Wall Street has officially gone bananas.
A 7-foot-tall bronze statue of a gorilla was installed facing off against Wall Street’s Charging Bull statue on Monday, drawing in-person crowds and spurring many retail investors (who often refer to themselves as “apes”) to take this as a sign that it’s the meme stocks’ time to shine.
The pop-up installation by Sapien.Network, a social networking platform under development that is “dedicated to putting the needs and welfare of human beings first,” also piled 10,000 bananas beneath the iconic bronze bovine to signify that Wall Street has gone “bananas.”
“The purpose of the protest is to highlight how out of touch Wall Street has become to the needs of everyday people and to challenge the Street’s uncompassionate capitalism,” it read. “As a symbol of the outrageous disparity in wealth between the 1% and everyone else, 10,000 bananas will surround Wall Street’s iconic Charging Bull to illustrate just how ‘bananas’ Wall Street has become.”
Pictures of the sapien statue staring down the bull quickly spread across social media on Monday into Tuesday, including Twitter and Reddit’s WallStreetBets community.
BREAKING: 7-Foot-Tall Harambe Ape Statue has been built in front of Wall Street's Charging Bull, which is now covered in bananas. pic.twitter.com/n3xBxGpofg
— Mr. Whale (@CryptoWhale) October 18, 2021
Now this is freaking cool. #Amc #amcshortsqueeze #ApesTogetherStrong https://t.co/R6SM2uZpba
— XxxTheAmcMarinexxX (@xxxthemarinexxx) October 18, 2021
So what’s really up with the statue?
Sapien.Network founders Ankit Bhatia and Robert Giometti explained in a press release that this is a statue of Harambe, the Cincinnati Zoo gorilla controversially shot and killed by zookeepers in 2016 after a 4-year-old boy fell into the animal’s enclosure. The zoo defended the decision to kill the male silverback gorilla in order to protect the child, whose “life was in danger.” But the incident sparked public outrage. It even inspired Tesla TSLA, -0.18% founder Elon Musk to drop the heavily Autotuned rap single “RIP Harambe” in 2019.
“Though the gorilla never acted aggressively toward the child, Harambe was shot by zookeepers who were fearful for the child’s safety,” the Sapien.Network release said. “For Bhatia and Giometti, the bronze statue of Harambe, contrasted with the bronze Charging Bull of Wall Street, represents the millions of everyday people who struggle under a system that enriches wealthy elites and leaves the average person behind.”

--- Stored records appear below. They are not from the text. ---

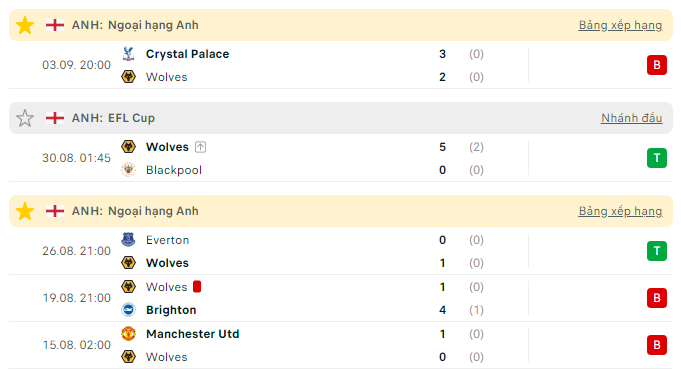Toggle favorite star for first Ngoại hạng Anh
681x371 pixels.
tap(25, 25)
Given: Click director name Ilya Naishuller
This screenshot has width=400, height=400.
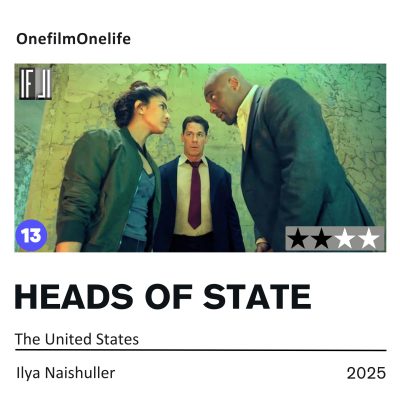Looking at the screenshot, I should tap(66, 373).
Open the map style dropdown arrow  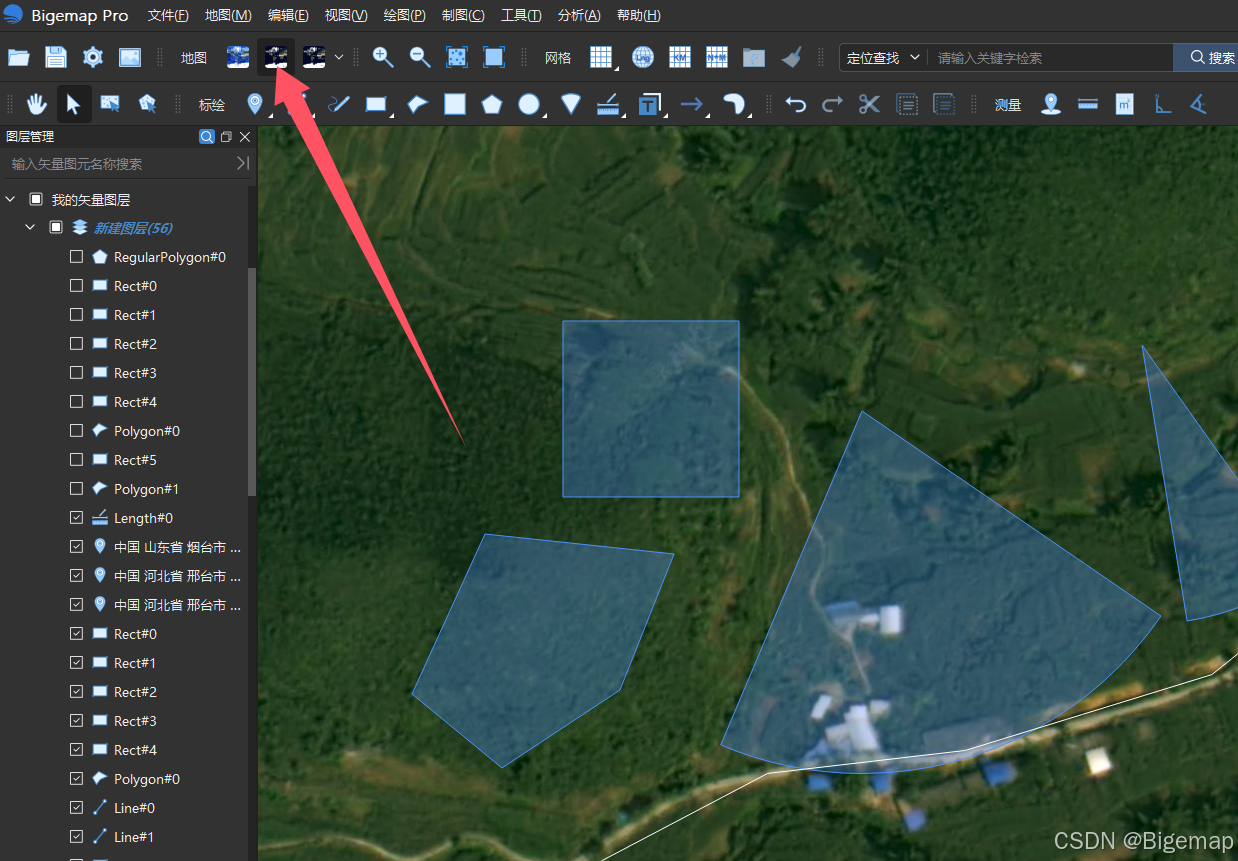pyautogui.click(x=339, y=57)

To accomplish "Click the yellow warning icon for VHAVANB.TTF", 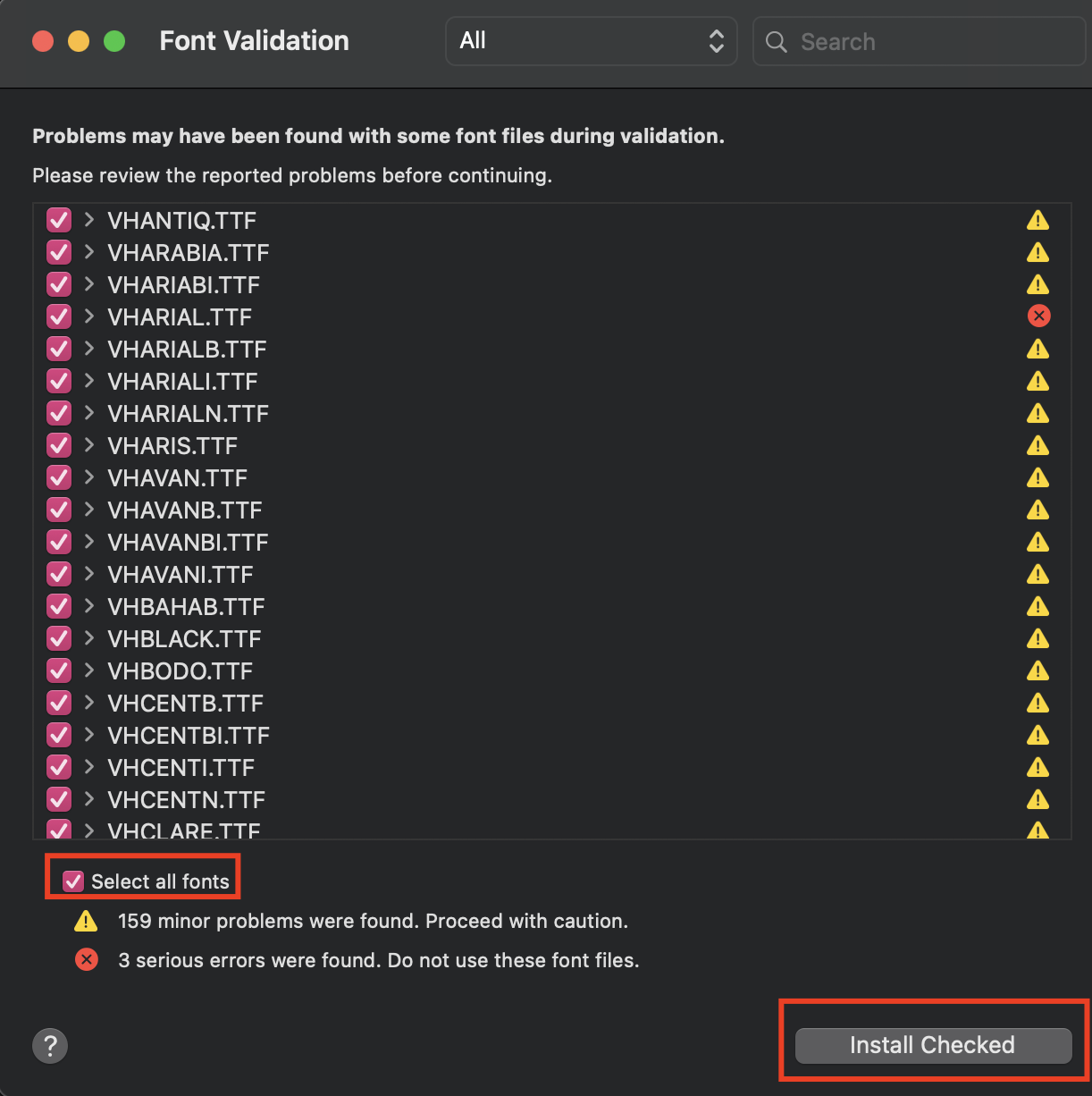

The Harambe statue installed across from the Charging Bull on Wall Street drew plenty of onlookers on Monday.
Sapien Network was not immediately available for comment. Giometti told NBC News 4 that “it’s not about rejecting capitalism or the current system. It’s about revolving them into the current future and letting them empower more groups of people. That’s the whole point of this story.”
He continued: “Harambe is a representation of something that lets us look at more than just ourselves. What are we aspiring to as people? It’s about connecting. A simple gesture of giving a banana builds community. As a society, we need to come together. We can’t keep fighting to come together.”
As for the 10,000 bananas, those are supposed to be donated to local food banks.
Of course, this isn’t the first time another art installation has dared to grab the Charging Bull by the horns, so to speak. The bronze “Fearless Girl” statue, showing a defiant, four-foot-tall bronze girl in a power pose with her fists on her hips squaring off against the bull, went viral in 2017. She was installed by U.S. financial firm State Street Global Advisors ahead of International Women’s Day to call out corporate America’s gender gap, and to symbolize women’s empowerment — much to the Charging Bull creator’s chagrin.
Wall Street Bull artist Arturo Di Modica told MarketWatch in 2017 that “Fearless Girl” was nothing more than an “advertising trick.” He passed away in February.
Fearless Girl was later moved to her permanent home in front of the New York Stock Exchange.